Stored data entries
-- Opening Marker --
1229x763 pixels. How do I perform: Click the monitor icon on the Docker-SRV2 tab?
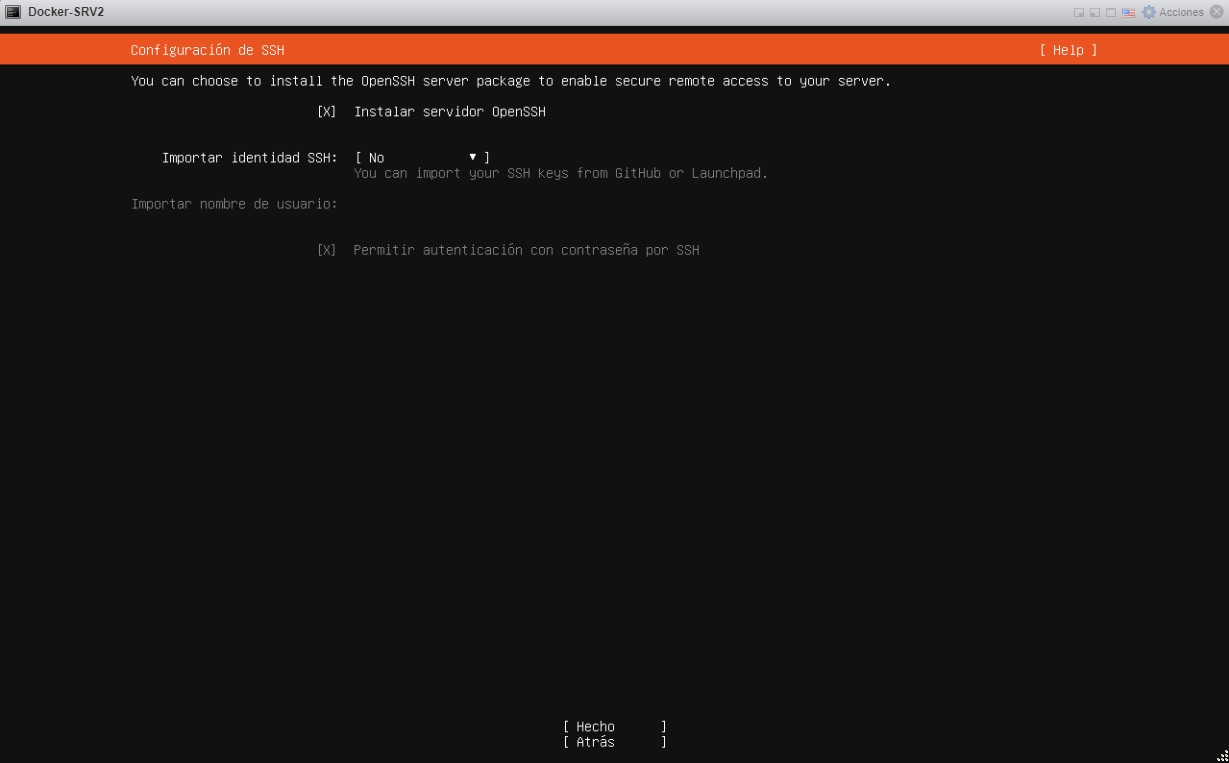tap(12, 11)
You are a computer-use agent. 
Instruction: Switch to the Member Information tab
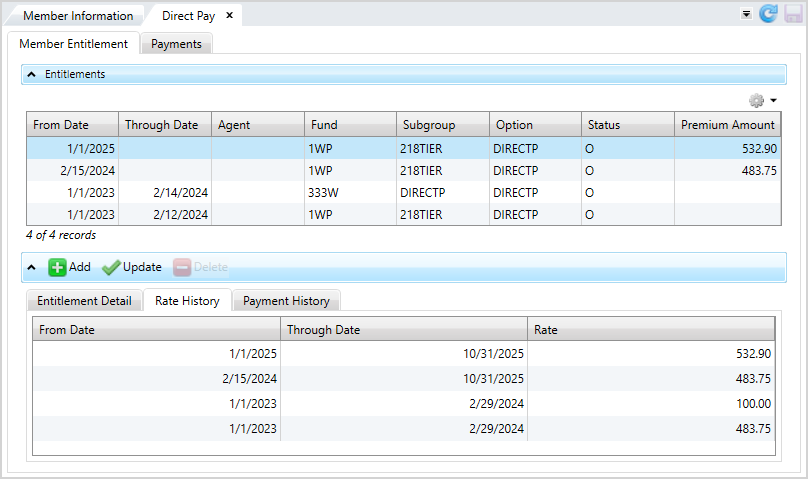pyautogui.click(x=78, y=16)
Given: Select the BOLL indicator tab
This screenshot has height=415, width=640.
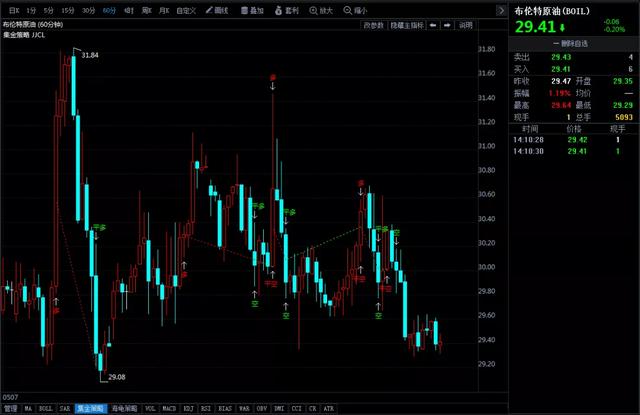Looking at the screenshot, I should 45,408.
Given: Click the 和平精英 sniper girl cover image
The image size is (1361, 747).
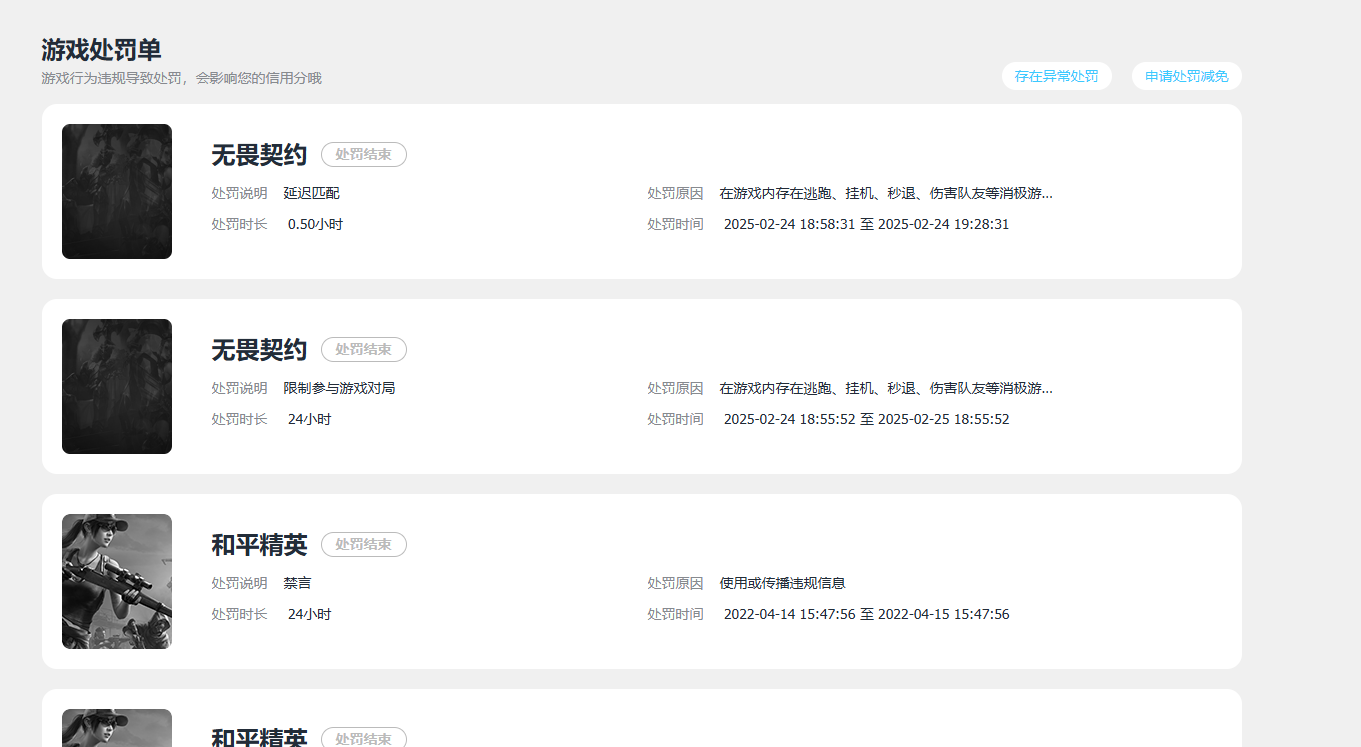Looking at the screenshot, I should coord(117,581).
-- Closing Marker --
== EXERCISE AIM ==
Count the lines above that contain "Given", and give only the number.

== TASK SOLUTION ==
2